Murray has had an inconsistent college career, hauling in a pair of touchdown catches in Florida State’s Orange Bowl win over Michigan in December 2016 but had one 100-yard game as a junior and four touchdowns in 12 games last fall. Kelly arrived this winter and said he “heard all of these horror stories about Nyqwan Murray and attitude” but has instead seen a hard worker and a veteran who is respected by his peers.
The 5-foot-11, 192-pound Murray is coming off knee surgery in March and has been limited at times in the preseason but feels motivated to finish his career on a positive and have a 1,000-yard season.
“Most definitely,” Murray said, smiling. “But we’re going to keep that under the rug.”
Florida State receivers have often been blanketed by defensive backs the past few years. While Rashad Greene had back-to-back 1,000-yard receiving seasons in 2013-14, no player at Florida State has reached that milestone in the last three seasons.

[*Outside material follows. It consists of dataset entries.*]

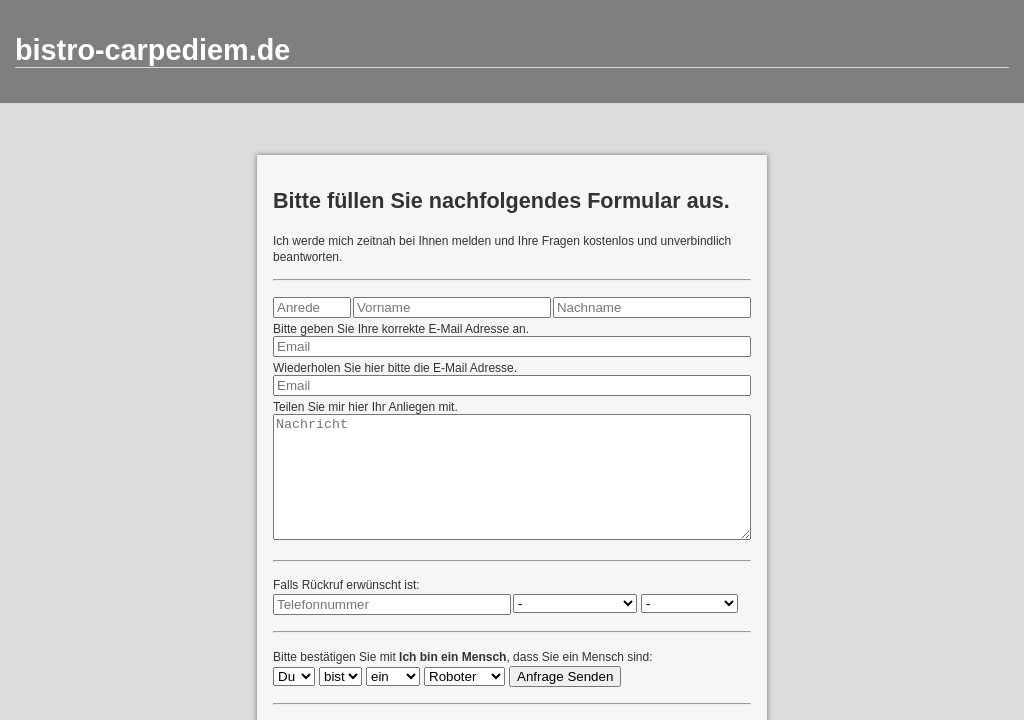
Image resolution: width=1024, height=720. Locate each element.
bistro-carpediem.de (152, 50)
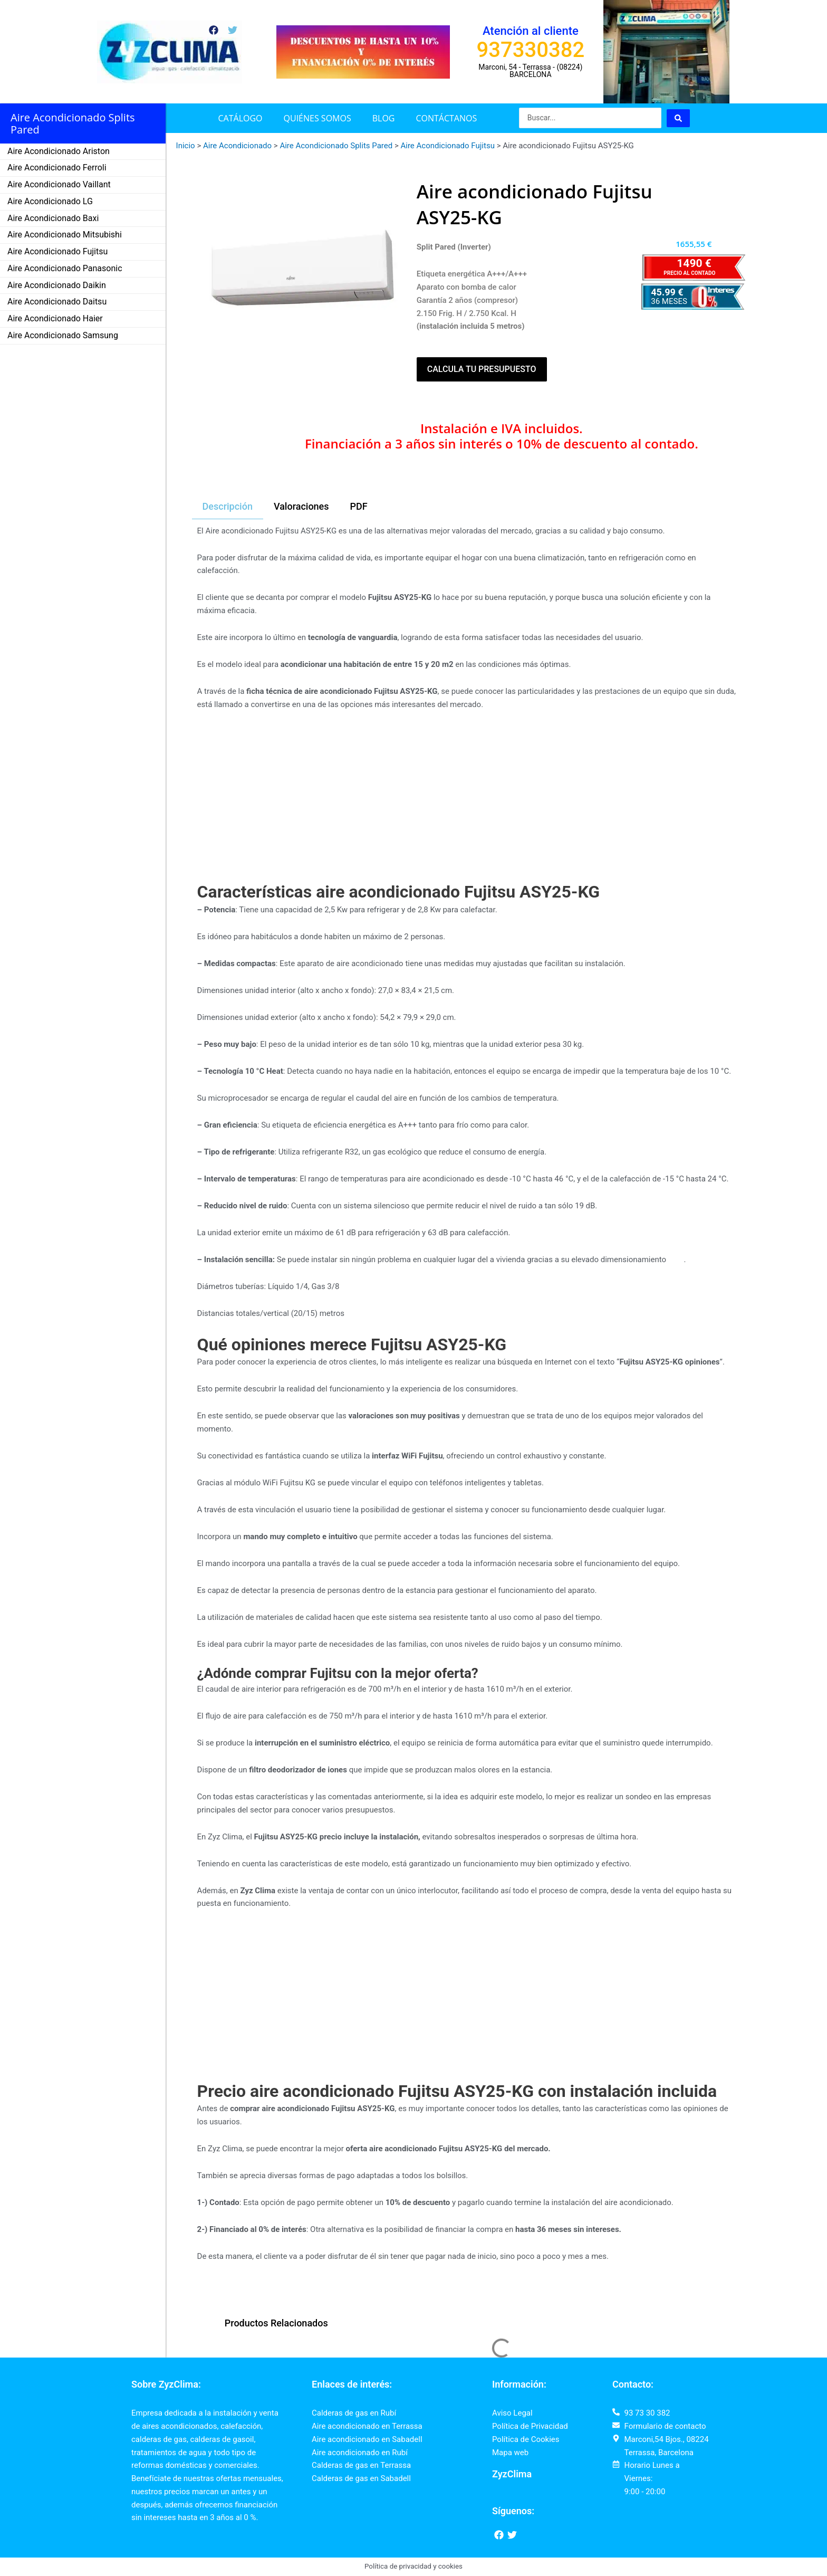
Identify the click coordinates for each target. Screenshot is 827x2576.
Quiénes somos (317, 118)
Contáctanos (446, 118)
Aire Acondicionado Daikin (56, 285)
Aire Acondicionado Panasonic (64, 268)
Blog (383, 118)
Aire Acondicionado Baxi (53, 218)
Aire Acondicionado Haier (55, 318)
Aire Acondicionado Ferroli (57, 168)
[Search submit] (678, 118)
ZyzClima (512, 2473)
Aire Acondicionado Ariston (58, 151)
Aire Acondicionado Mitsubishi (64, 235)
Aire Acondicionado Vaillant (59, 184)
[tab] (227, 507)
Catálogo (240, 118)
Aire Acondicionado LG (50, 201)
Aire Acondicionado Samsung (62, 335)
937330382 (531, 49)
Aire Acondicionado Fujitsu (57, 251)
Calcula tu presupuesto (481, 369)
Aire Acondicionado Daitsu (57, 302)
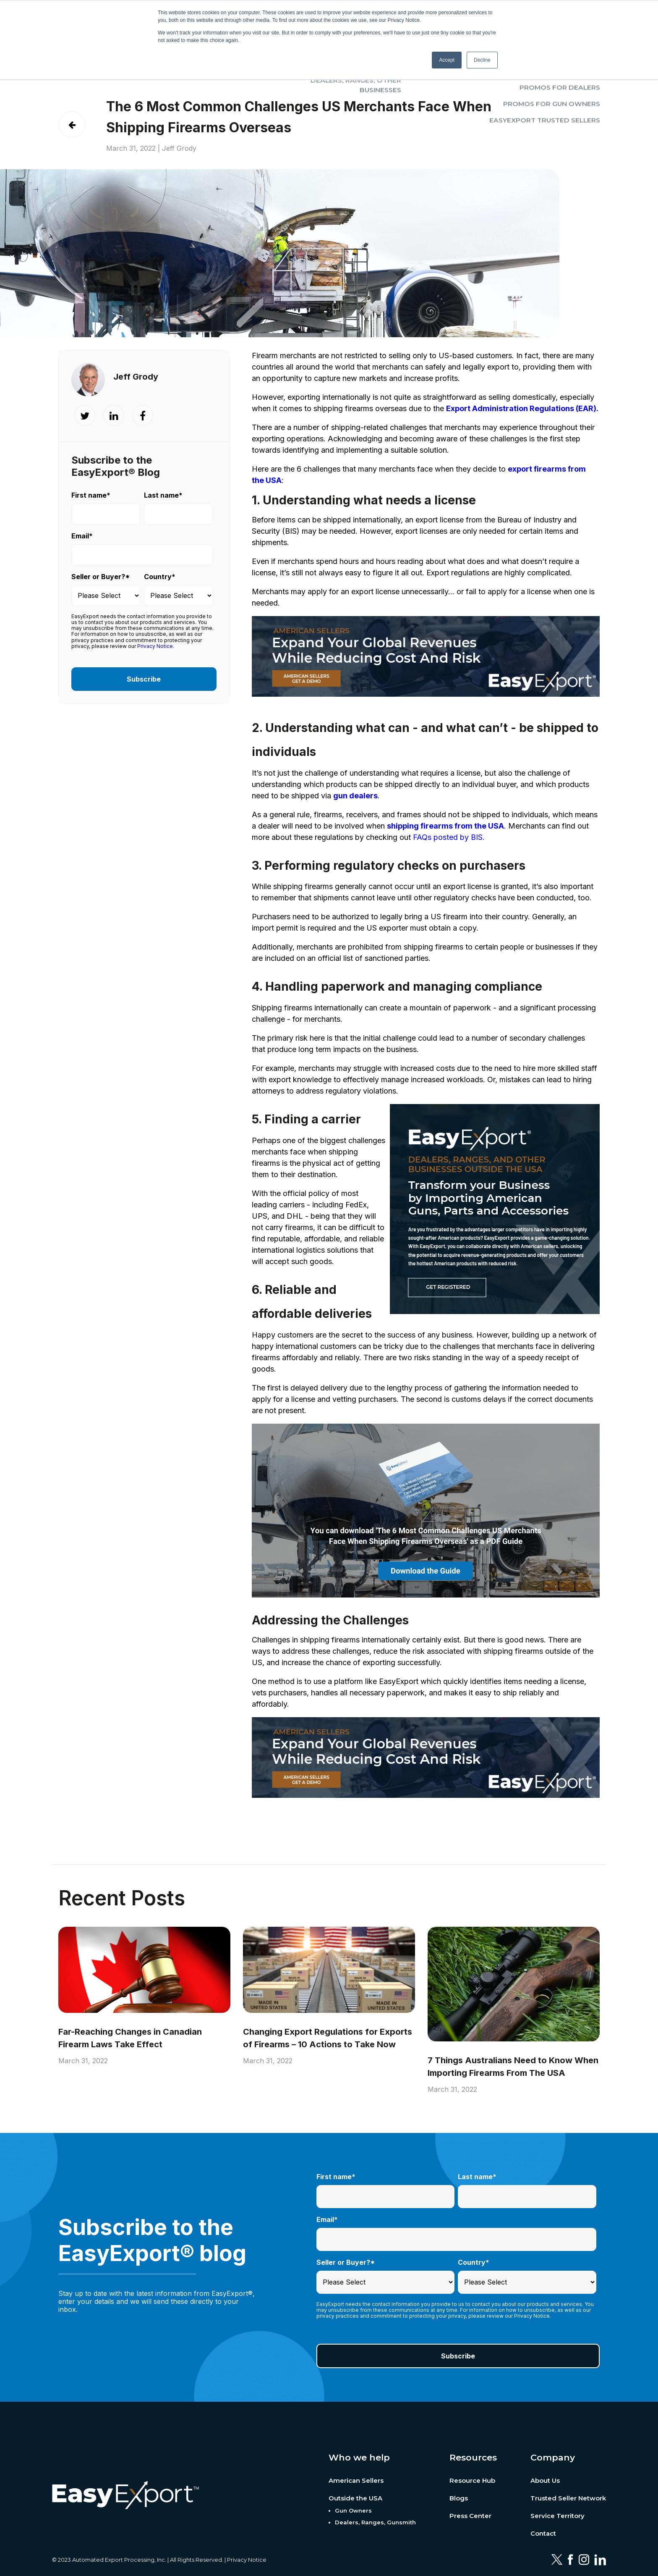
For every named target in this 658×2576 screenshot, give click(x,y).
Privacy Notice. (155, 646)
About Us (545, 2480)
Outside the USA (355, 2498)
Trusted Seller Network (568, 2498)
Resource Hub (472, 2480)
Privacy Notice (246, 2559)
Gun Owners (353, 2510)
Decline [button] (482, 60)
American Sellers (356, 2480)
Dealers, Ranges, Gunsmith (375, 2522)
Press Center (470, 2516)
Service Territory (557, 2516)
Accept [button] (446, 60)
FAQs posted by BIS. (449, 837)
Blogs (458, 2498)
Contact (543, 2533)
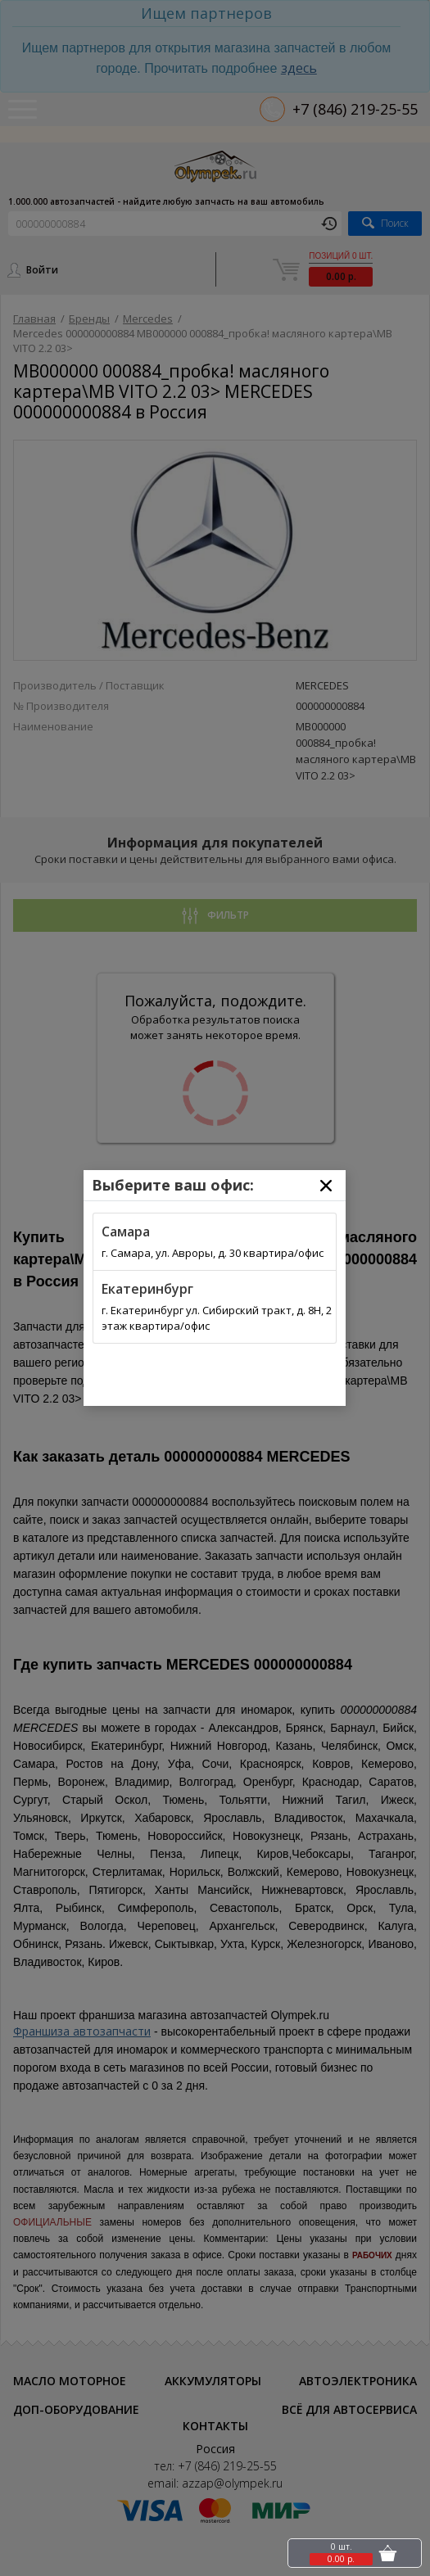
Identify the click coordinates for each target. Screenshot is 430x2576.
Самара (126, 1231)
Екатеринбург (147, 1289)
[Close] (326, 1185)
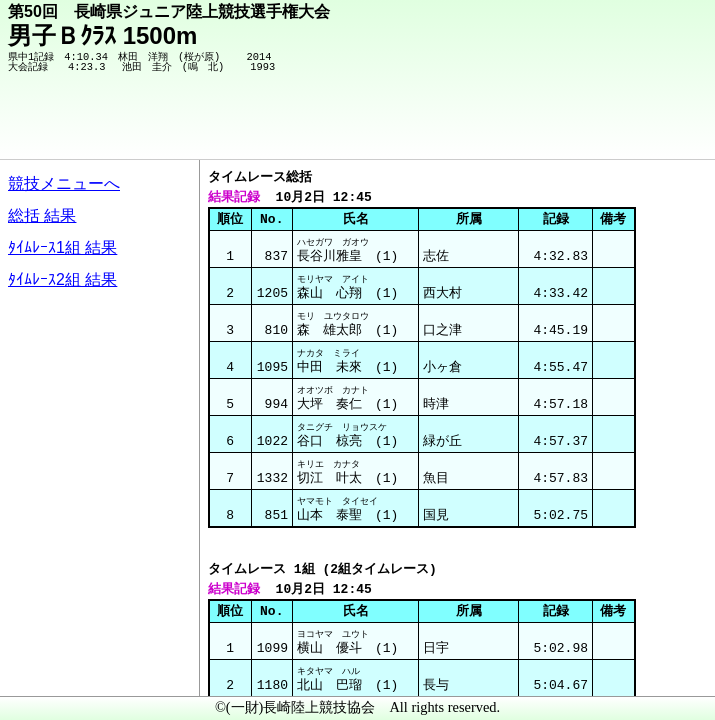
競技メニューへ (64, 183)
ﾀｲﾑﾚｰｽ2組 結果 (62, 279)
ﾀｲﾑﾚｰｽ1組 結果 (62, 247)
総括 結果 (42, 215)
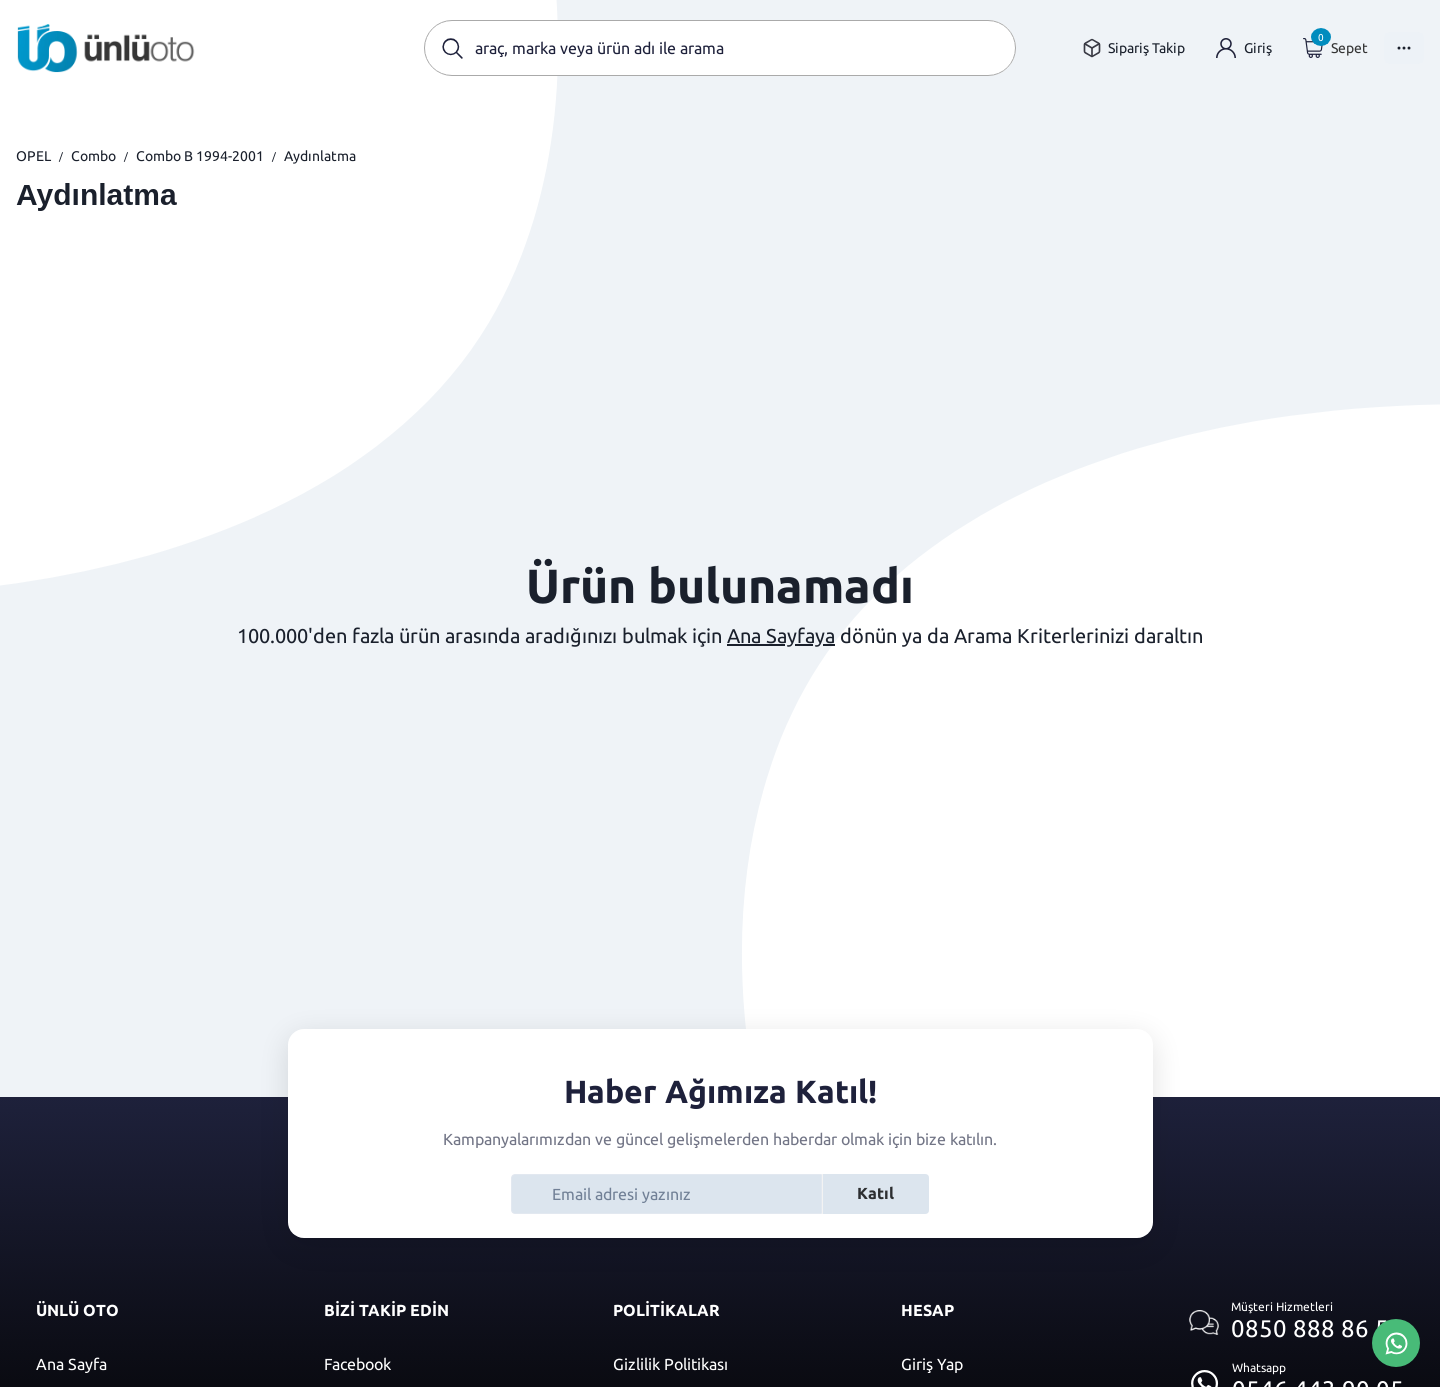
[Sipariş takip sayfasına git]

And for all of the program’s recent success, including the 2013 national title, Florida State has had just three receivers selected in the NFL draft since 2010 – a group that includes just Auden Tate (seventh round in 2018), Greene (fifth round in 2015) and Kelvin Benjamin (first round in 2014).
“That definitely motivates me,” Murray said. “I feel like it’s really disrespectful. Nobody is paying attention to Florida State receivers. We have to get back to that.”
Florida State certainly can get back on track if redshirt freshman Tamorrion Terry continues to develop. The 6-4 Terry didn’t play in his first year at Florida State but hauled in a 13-yard touchdown reception as part of a 129-yard performance in the spring game in April.
Kelly is also excited about the six true freshmen, notably 5-9, 162-pound Keyshawn Helton. A nephew of former Florida State star and Pro Football Hall of Famer Derrick Brooks, Helton has made a quick impression and could factor in as a receiver or returner.
“Another kid that plays the game the way you’re supposed to play the game,” coach Willie Taggart said. “He’s been on a mission since Day 1 and he’s out to prove himself. He’s doing a darned good job of proving himself.”